VLA™

VLA™ stands for “Virtual Learning Appliance.” It is the trademark of our machine learning technology that powers the most advanced filtering capabilities of Adspect. In simple terms, it is a self-adapting mathematical machine that observes incoming traffic and finds suspicious recurring patterns in its fingerprints (thousands of features in every fingerprint) that indicate moderators, fraud, and other malicious activity. VLA constantly teaches itself, evolving and adapting to new types of threats as they emerge. We believe that VLA is our strongest weapon in the race of arms of affiliate marketing as it is able to see well beyond what we initially put into it. What a human analyst may overlook will never escape the mathematically strict scrutiny of a carefully programmed machine.

The concept behind machine learning is best described by analogy. Suppose a policeman at an airport is instructed to detain all passengers with a specific tattoo as they are known to be part of a dangerous gang. The policeman detained ten such persons during the last month, each time noticing that they all were also wearing T-shirts with the same symbol as on their tattoo. Now, the policeman will also stop people wearing those T-shirts under the same suspicion, regardless of whether they have the tattoo.

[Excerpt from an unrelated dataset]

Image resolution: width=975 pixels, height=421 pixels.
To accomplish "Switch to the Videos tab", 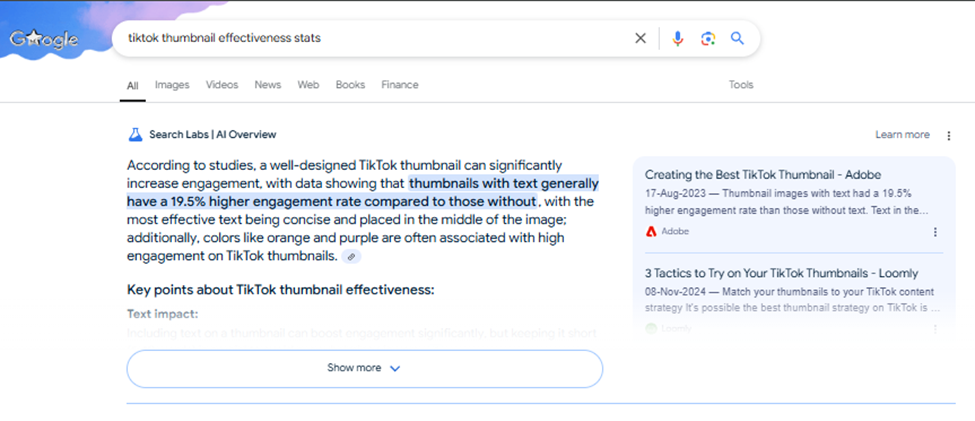I will (x=222, y=85).
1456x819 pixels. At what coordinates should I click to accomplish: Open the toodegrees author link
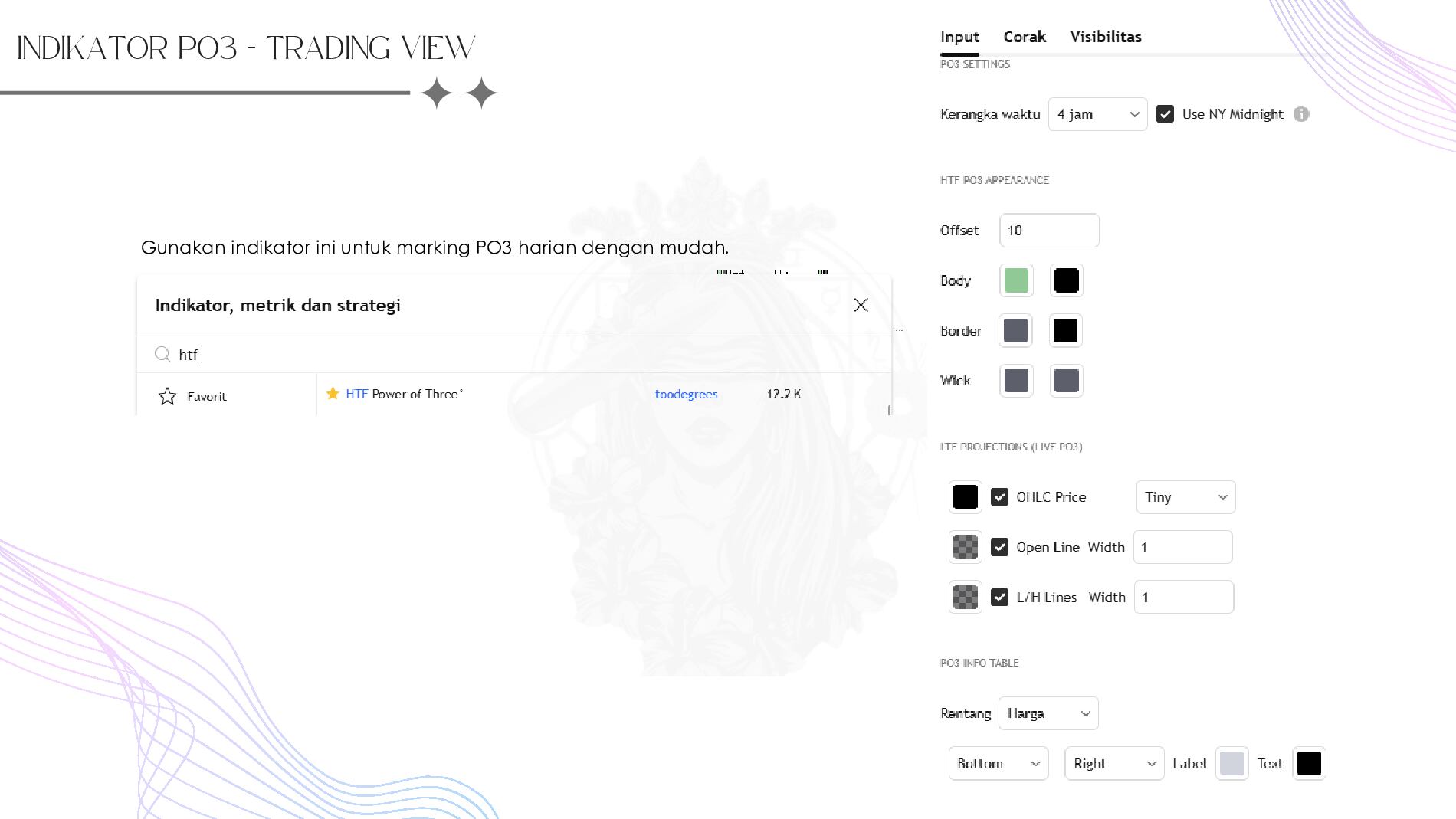pos(686,394)
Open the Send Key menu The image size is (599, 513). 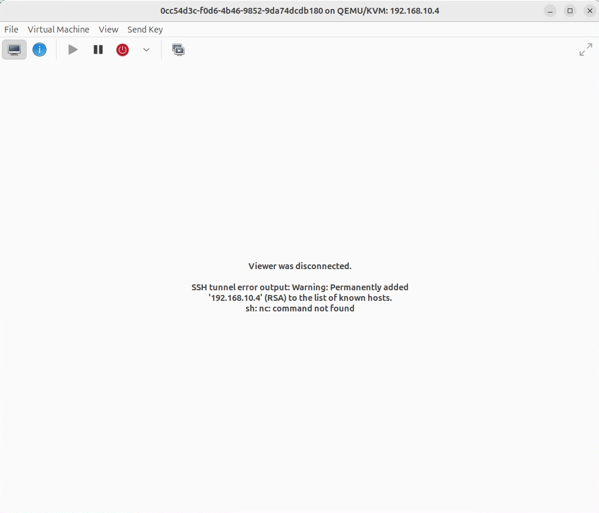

Whereas fingerprint checks yield a close to 100% confidence in that a given fingerprint belongs to a bot (moderator, spy service, etc.), VLA is inherently probabilistic in nature. The real deal here is that fingerprint checks encompass only those threats that we already know of while VLA detects previously unknown dangers. It takes a fingerprint, inspects every feature encoded in it, and yields a confidence percentage, as if saying, e.g., “I am 97% sure that this fingerprint belongs to someone you better filter out!”

Now, it only remains to determine what confidence is high enough to trigger the filter, and the choice is yours where to draw that line. The VLA section of every stream has a “VLA precision” setting that serves that very purpose: you specify the minimum confidence that you require VLA to have in order to filter out a visitor. For example, if you set VLA precision to 95%, then VLA will filter out all visitors for which it yields certainty of 95% and above, but will let through those that it is less confident about. This single precision parameter lets you fine-tune the system in accordance to your own idea of what is “confident enough”. Our tests have shown that 95% is a good value to begin with.